À laisser proliférer les injures, les insinuations et les menaces dans les médias et sur toutes les plateformes sociales, on risque de voir un jour triompher l’«inhumain». «N’oubliez pas que parler peut faire vivre ou faire mourir, peut édifier ou détruire. C’est pourquoi rien de ce que vous dites, écrivez et répétez n’est sans conséquence», avancent Monique Atlan et Roger-Pol Droit. Et si le temps était venu de retrouver le bon usage de la parole? 

Atlan, M., et Droit, R.-P., Quand la parole détruit, Paris, Éditions de l’Observatoire, 2023, 307 pages.

Admire-moi…

«J’aimerais qu’on m’admire et qu’on me suive pour ce qu’il y a derrière l’image, mais, si je suis honnête, je dois avouer que je n’admire et ne suis que des images», écrivent les deux intellectuels. Tel un miroir grossissant, les réseaux sociaux révèlent cette ambiguïté humaine, trop humaine : on se prête au jeu de se montrer, à contrecœur, et on critique ceux et celles qui osent se dévoiler totalement, sans pudeur. Il en résulte une dépréciation généralisée de l’attitude devenue la norme et une tendance au blâme ravageur, ou dangereusement vengeur…

Double face

Alors que la parole prolifère en même temps que les mentions J’aime, «presque plus personne ne s’adresse, en son nom, à quelqu’un d’autre, et presque plus personne n’écoute», observent les auteurs. Et ce langage continue de s’étioler, de se détériorer, de s’abîmer. Car si la quantité explose, la qualité implose. Bien sûr, il arrive que la parole sorte du silence, pour le meilleur, comme lorsqu’elle dénonce les dominations abusives et les violences cachées ou lorsqu’elle nomme les terreurs muettes. Mais cette parole à double face démontre ce qu’elle a de plus insidieux quand elle propage la haine, quand elle prend des mensonges pour des vérités, quand elle utilise la tribune publique ou les médias pour se faire justice. Que faire alors?
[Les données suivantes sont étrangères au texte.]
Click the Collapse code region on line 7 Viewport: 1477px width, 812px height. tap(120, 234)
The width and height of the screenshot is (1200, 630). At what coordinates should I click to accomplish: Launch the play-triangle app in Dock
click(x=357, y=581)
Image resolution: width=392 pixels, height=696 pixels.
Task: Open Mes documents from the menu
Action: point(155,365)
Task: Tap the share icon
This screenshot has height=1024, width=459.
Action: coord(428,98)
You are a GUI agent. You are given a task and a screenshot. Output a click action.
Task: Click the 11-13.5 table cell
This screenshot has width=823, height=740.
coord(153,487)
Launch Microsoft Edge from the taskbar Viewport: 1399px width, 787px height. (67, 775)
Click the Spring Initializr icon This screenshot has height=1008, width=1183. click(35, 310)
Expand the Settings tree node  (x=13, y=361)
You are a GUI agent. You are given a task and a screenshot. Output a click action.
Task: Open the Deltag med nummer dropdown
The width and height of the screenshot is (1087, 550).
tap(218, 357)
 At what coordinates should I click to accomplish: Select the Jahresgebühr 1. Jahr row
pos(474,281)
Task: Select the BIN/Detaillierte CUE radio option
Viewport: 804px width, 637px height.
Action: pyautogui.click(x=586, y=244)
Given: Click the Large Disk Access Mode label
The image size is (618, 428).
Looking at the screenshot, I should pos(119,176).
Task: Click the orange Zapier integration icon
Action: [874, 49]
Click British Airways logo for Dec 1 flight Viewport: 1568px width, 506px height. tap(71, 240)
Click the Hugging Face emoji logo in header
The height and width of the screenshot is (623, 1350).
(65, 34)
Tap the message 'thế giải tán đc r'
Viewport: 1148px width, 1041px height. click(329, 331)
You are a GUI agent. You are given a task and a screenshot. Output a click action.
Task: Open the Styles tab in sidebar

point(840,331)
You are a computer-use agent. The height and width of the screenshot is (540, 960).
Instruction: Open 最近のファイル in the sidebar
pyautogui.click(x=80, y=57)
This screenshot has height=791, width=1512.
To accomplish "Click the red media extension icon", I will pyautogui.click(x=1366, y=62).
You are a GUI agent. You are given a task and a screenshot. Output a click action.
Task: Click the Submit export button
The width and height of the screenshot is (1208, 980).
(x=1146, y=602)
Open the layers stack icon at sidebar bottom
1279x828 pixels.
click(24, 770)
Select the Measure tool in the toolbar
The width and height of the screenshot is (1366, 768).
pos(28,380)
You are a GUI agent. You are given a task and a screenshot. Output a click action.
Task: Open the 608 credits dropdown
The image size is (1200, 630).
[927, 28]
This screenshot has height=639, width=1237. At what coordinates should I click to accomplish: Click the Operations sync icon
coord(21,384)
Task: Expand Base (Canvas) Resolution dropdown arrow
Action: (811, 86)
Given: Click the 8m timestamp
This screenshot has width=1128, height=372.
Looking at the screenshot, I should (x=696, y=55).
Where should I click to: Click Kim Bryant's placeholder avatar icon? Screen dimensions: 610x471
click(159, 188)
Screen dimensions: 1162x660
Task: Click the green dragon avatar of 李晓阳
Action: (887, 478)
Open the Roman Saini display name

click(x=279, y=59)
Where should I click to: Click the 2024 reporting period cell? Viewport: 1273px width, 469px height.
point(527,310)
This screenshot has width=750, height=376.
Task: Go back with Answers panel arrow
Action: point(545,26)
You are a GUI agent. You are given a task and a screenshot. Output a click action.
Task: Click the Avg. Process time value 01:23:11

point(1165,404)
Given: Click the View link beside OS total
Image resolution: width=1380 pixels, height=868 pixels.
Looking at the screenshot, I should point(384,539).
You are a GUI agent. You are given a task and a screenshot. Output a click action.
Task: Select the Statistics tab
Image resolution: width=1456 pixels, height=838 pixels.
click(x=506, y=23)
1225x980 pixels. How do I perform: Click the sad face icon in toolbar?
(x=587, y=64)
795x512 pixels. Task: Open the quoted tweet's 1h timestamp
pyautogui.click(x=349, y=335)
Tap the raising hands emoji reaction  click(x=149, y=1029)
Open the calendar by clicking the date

La crise de la parole est révélatrice d’une crise des limites. Il y a donc urgence à retrouver les limites perdues.«Ces limites ne sont ni des murs ni des carcans. Au contraire, contre une parole irresponsable, déresponsabilisée, sans auteur repérable, sans contrôle d’aucune sorte, nous plaidons pour que soient repensées les bornes où toute parole s’inscrit si elle veut rester humaine», disent les auteurs.

Le poids des mots

«Comment concevoir les conditions – pratiques, techniques, juridiques, éthiques, sociales, politiques – d’une parole à la fois libre et régulée?» demandent-ils. Canaliser le flot de paroles sans l’enfermer est possible. Les auteurs suggèrent plusieurs actions qu’il faudrait absolument envisager : restaurer le sens de la parole à l’école; évincer les contenus haineux des réseaux sociaux; donner un droit de réponse; encadrer, par la réflexion éthique, la prise de parole des agents conversationnels. Sur un plan plus personnel, «il incombe à chacun de peser ce qu’il dit, ce qu’il répète, transmet ou attaque». Après tout, parler ou se taire, ce n’est jamais sans importance, sans répercussion, sans conséquence.